## begin Text extract

Cernium, as my early-November writeup pointed out, has long been in the surveillance equipment business, beginning with large and expensive computer-based vision systems. The core rationale for Cernium's gear, which provides automated interpretation of surveillance camera inputs, is neatly summarized in Gagvani's following points:
- With the exception of web access, the ability of users to interact with surveillance video hasn’t changed in 50 years.
- You need to watch everything to see anything
- Human attention spans are limited
- Generally, nothing is happening
- Therefore, video monitoring is a major waste of time
However, Gagvani pointed out, historical efforts to combine detection technology with video monitoring were too expensive and/or fail to perform. Motion detection taught users that there’s a lot of uninteresting motion in the world. High end “smart” surveillance cameras and encoders typically cost more than $1000 per camera. And they were difficult to install and maintain, requiring technical knowledge and frequent analytics tuning.
Cernium's stab at a consumer surveillance solution, Archerfish, leveraged the fact that as the Embedded Vision Alliance website states, "a major transformation is underway. Due to the emergence of very powerful, low-cost, and energy-efficient processors [and image sensors], it has become possible to incorporate vision capabilities into a wide range of embedded systems." The Archerfish project had four high-level objectives:
- Deliver relevant, real-time video information…
- …on competitively priced, easy-to-install devices
- And make full use of users' mobile electronics gear for information access…
- …without cluttering mailboxes and storage equipment
In its product planning process, Cernium came up with the following goals:
- Desired features including built-in video compression, video recording, advanced video analytics, wireless connectivity, and weatherproof construction
- A retail price under $300
- A cellphone-sized compact, novel form factor, and
- Time-to-market of under 12 months, from lab to store shelves
Next, Gagvani compared four different candidates for embedded vision processing (the company ended up going with the last one):
The insights that Gagvani and Cernium implemented in the Archerfish project sound like they come right out of an Apple marketing manual. While the "cool factor" may be enough to sell a few systems to techie early adopters, a broad market embrace requires that a product solidly address obvious and compelling consumer needs. To wit, the product needs to sell itself via clear and concise packaging, whether sitting on a retail shelf or listed in an online catalog. And the post-sales initial installation and setup experience, along with ongoing usage, must all also be rock-solid.

## end Text extract

[Exercise requirements] In the text on Cernium's Archerfish project, what retail price was set as a goal during product planning?

## begin Excerpted data

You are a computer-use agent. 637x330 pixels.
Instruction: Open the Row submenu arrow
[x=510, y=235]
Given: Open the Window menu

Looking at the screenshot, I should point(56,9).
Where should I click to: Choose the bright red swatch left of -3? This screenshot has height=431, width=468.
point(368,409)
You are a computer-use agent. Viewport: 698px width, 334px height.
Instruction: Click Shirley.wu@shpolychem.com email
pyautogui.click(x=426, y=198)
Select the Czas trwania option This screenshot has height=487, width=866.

## end Excerpted data

[Output for this task] A retail price under $300.